> [Required work]:
Your answer must contain each line of the listing in which "agent" appears, copied in full.

> [Records for processing]:
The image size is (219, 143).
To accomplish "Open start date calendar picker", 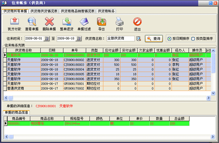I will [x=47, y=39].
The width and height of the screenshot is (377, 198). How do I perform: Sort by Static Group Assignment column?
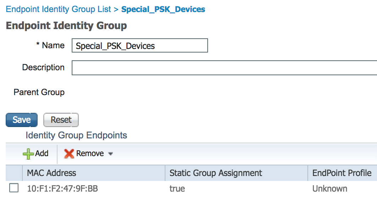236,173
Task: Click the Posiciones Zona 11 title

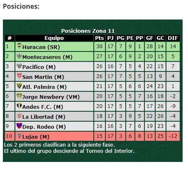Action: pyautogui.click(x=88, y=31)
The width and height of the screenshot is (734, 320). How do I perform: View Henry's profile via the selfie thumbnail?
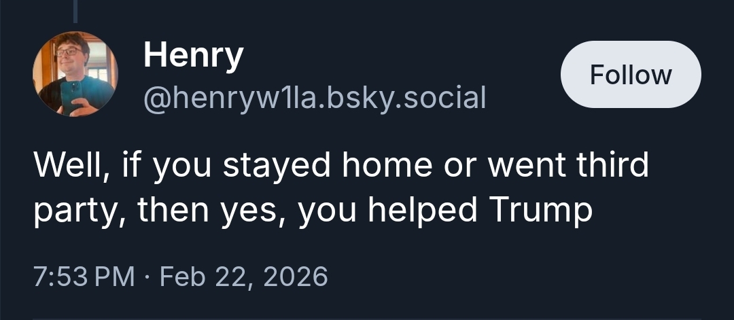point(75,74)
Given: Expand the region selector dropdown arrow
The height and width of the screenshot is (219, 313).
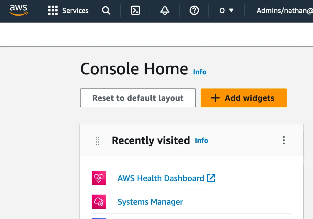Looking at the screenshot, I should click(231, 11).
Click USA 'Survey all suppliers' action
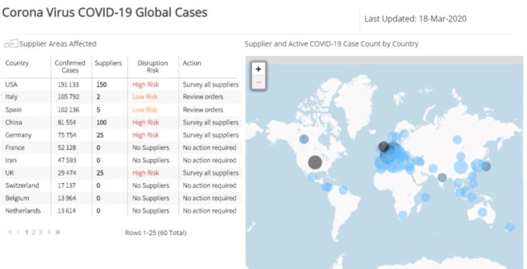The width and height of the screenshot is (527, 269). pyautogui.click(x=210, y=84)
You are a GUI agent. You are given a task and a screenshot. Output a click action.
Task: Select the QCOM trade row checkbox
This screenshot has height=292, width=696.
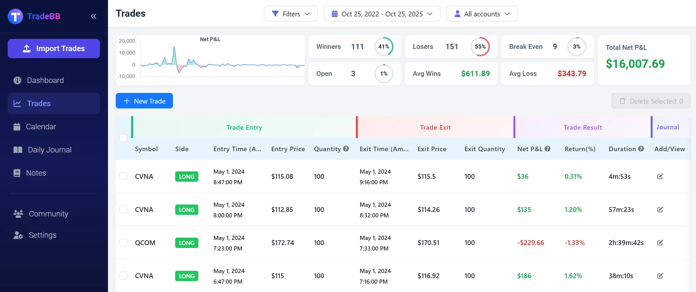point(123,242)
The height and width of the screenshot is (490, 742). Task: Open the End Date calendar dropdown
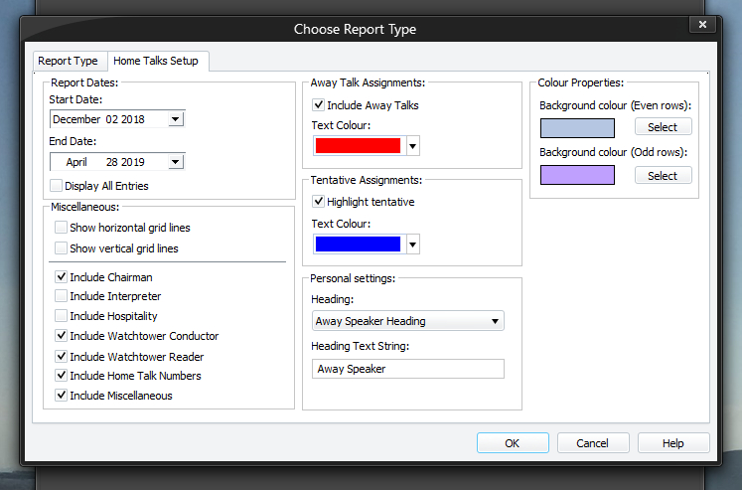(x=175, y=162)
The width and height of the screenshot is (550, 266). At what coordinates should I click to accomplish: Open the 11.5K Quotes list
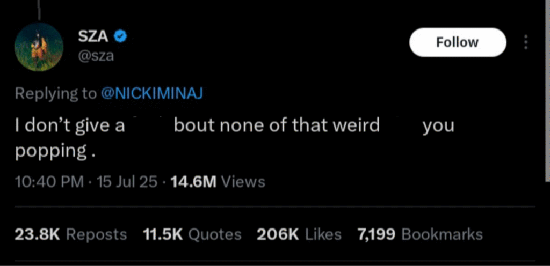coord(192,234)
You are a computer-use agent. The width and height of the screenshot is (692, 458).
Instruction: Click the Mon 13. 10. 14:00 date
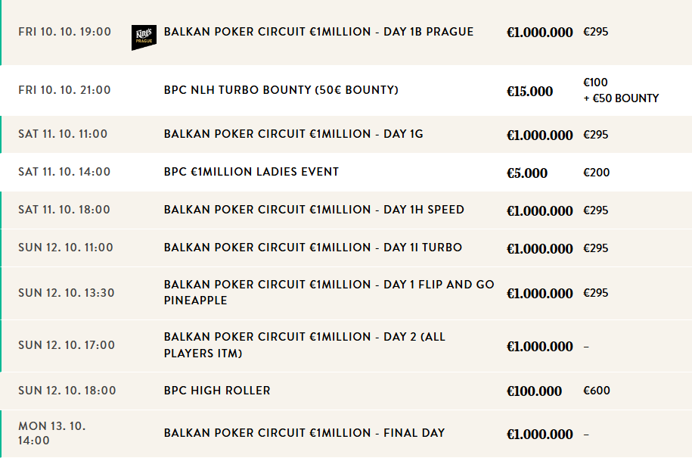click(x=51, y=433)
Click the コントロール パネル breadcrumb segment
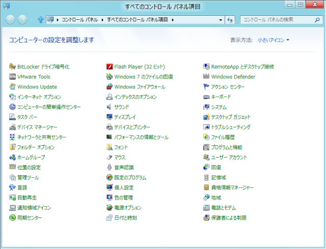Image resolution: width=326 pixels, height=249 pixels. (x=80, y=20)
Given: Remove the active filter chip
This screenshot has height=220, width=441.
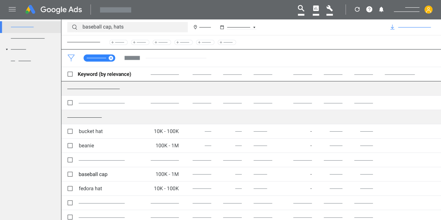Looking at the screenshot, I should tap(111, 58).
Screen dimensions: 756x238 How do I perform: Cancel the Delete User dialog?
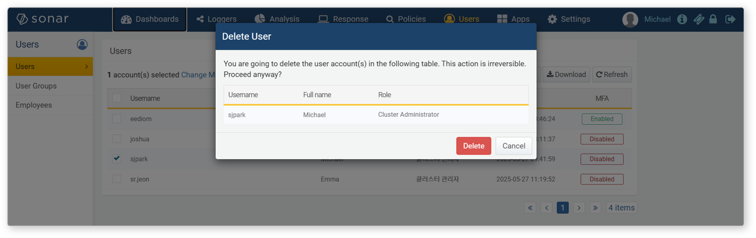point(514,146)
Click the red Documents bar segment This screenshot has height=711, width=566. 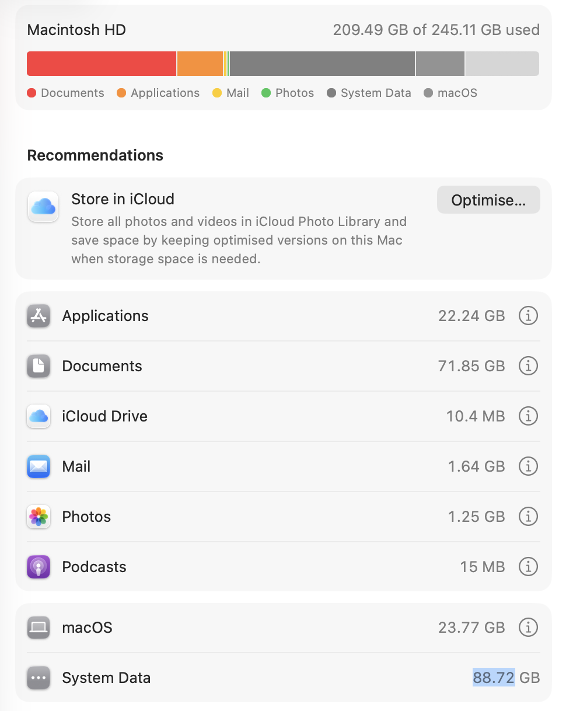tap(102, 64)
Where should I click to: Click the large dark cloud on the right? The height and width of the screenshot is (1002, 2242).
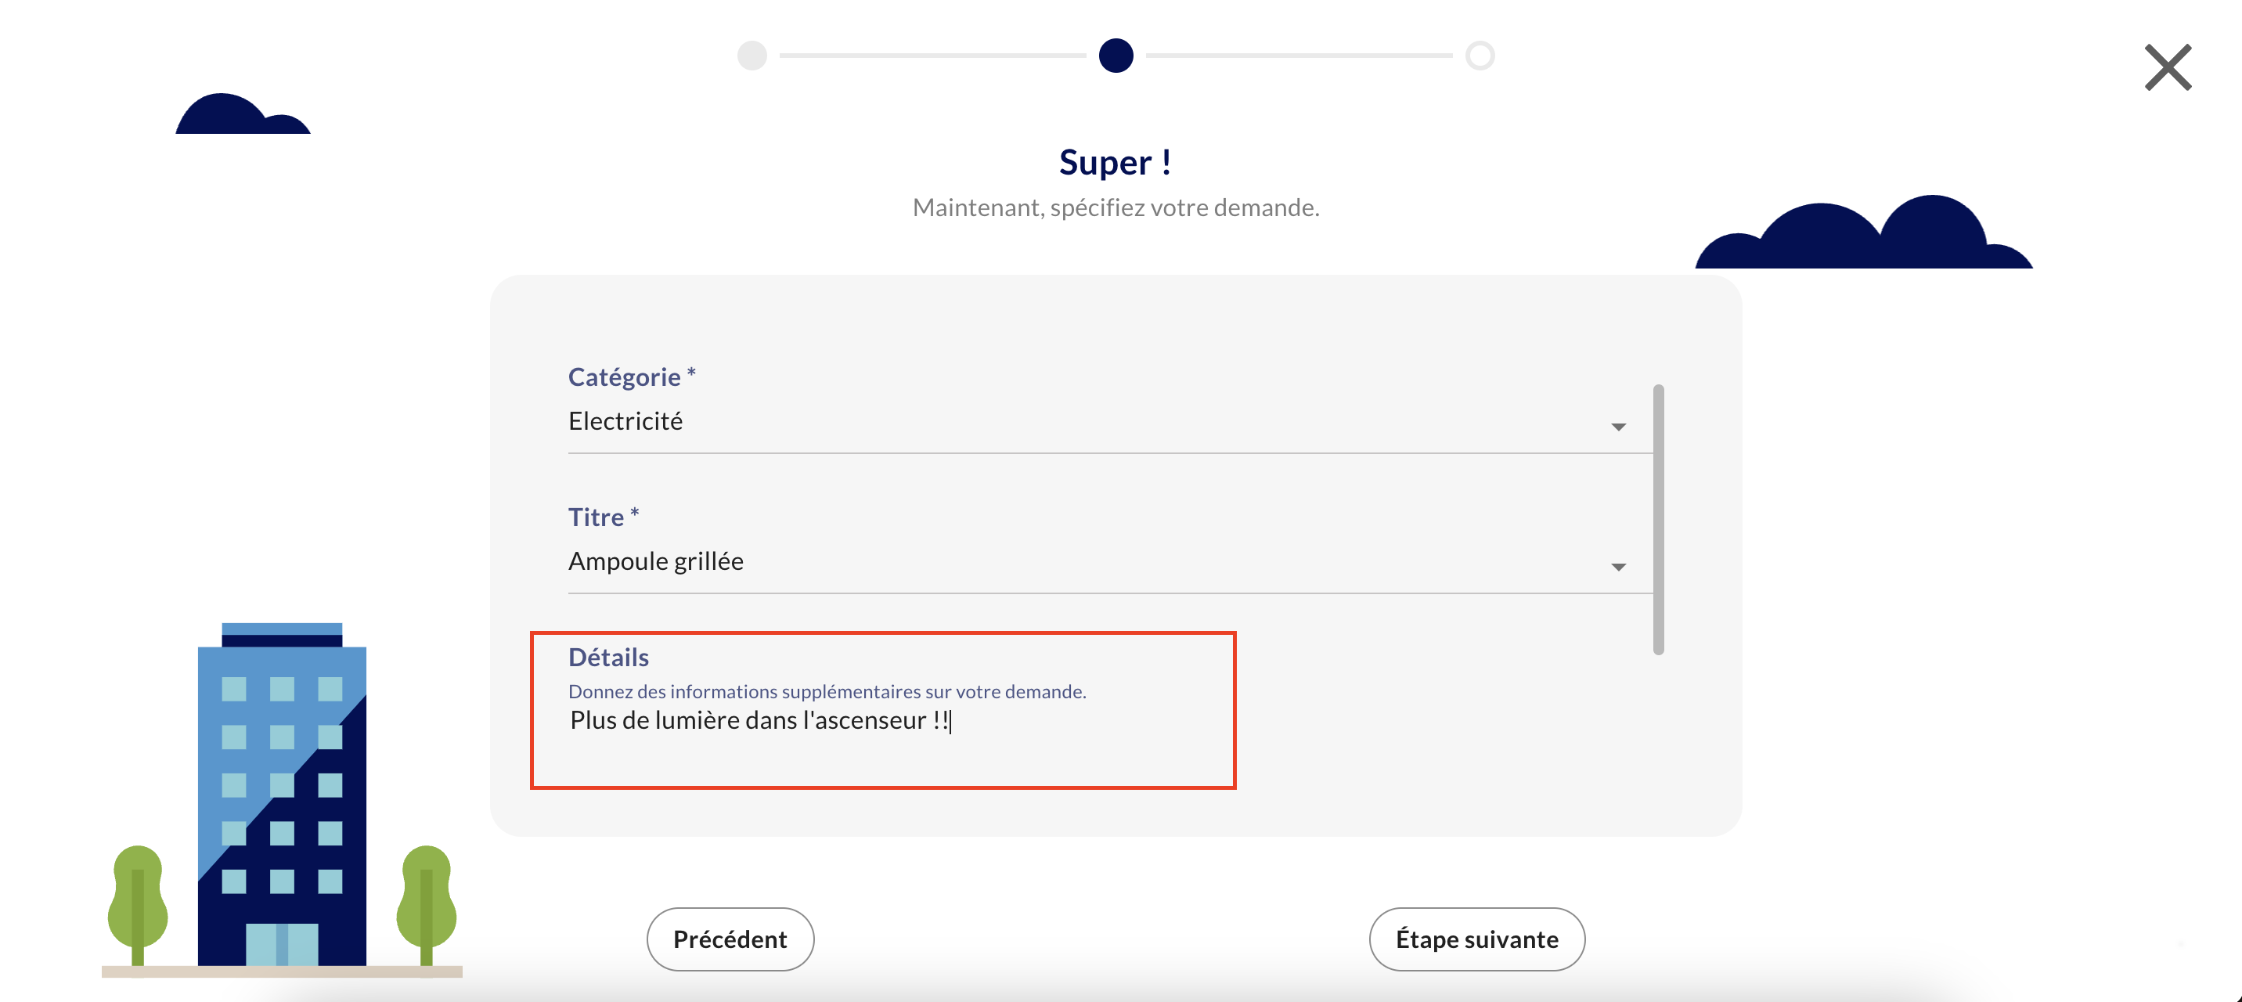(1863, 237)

> [Result of this exercise]:
You are a GUI agent. You are given a task and a screenshot. Output a click action.
You are a computer-use agent. The width and height of the screenshot is (692, 458).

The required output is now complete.